---- Task material

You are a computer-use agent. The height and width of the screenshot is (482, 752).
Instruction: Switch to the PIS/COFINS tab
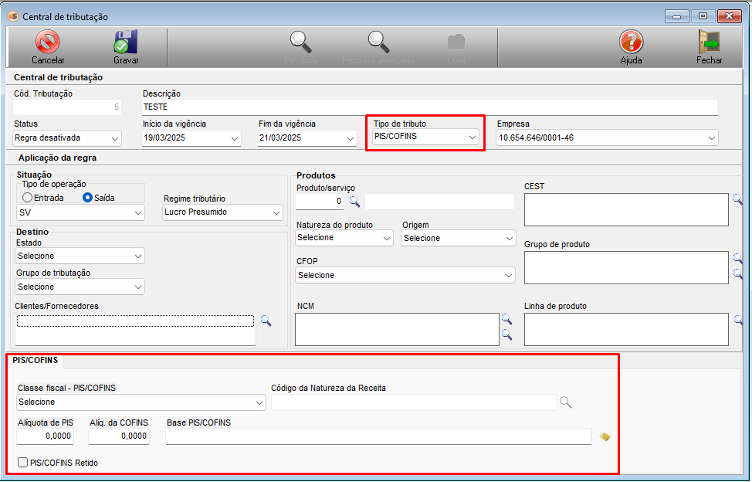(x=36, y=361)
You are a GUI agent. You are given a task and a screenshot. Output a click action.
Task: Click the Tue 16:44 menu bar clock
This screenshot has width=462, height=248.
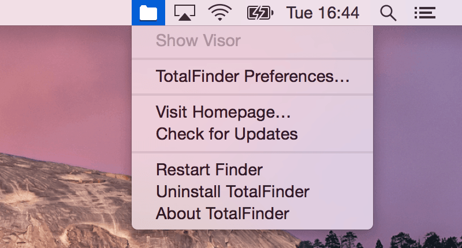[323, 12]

--------

◆ Aim of the exercise ◆
Copy out the records above word for word, leaving out the pictures.

◆ Exercise result ◆
You are a computer-use agent. The height and width of the screenshot is (482, 752).
Instruction: Switch to the PIS/COFINS tab
(x=36, y=361)
You are a GUI agent. You are given a task and a screenshot. Output a click action.
Task: Click the Tue 16:44 menu bar clock
This screenshot has width=462, height=248.
[323, 12]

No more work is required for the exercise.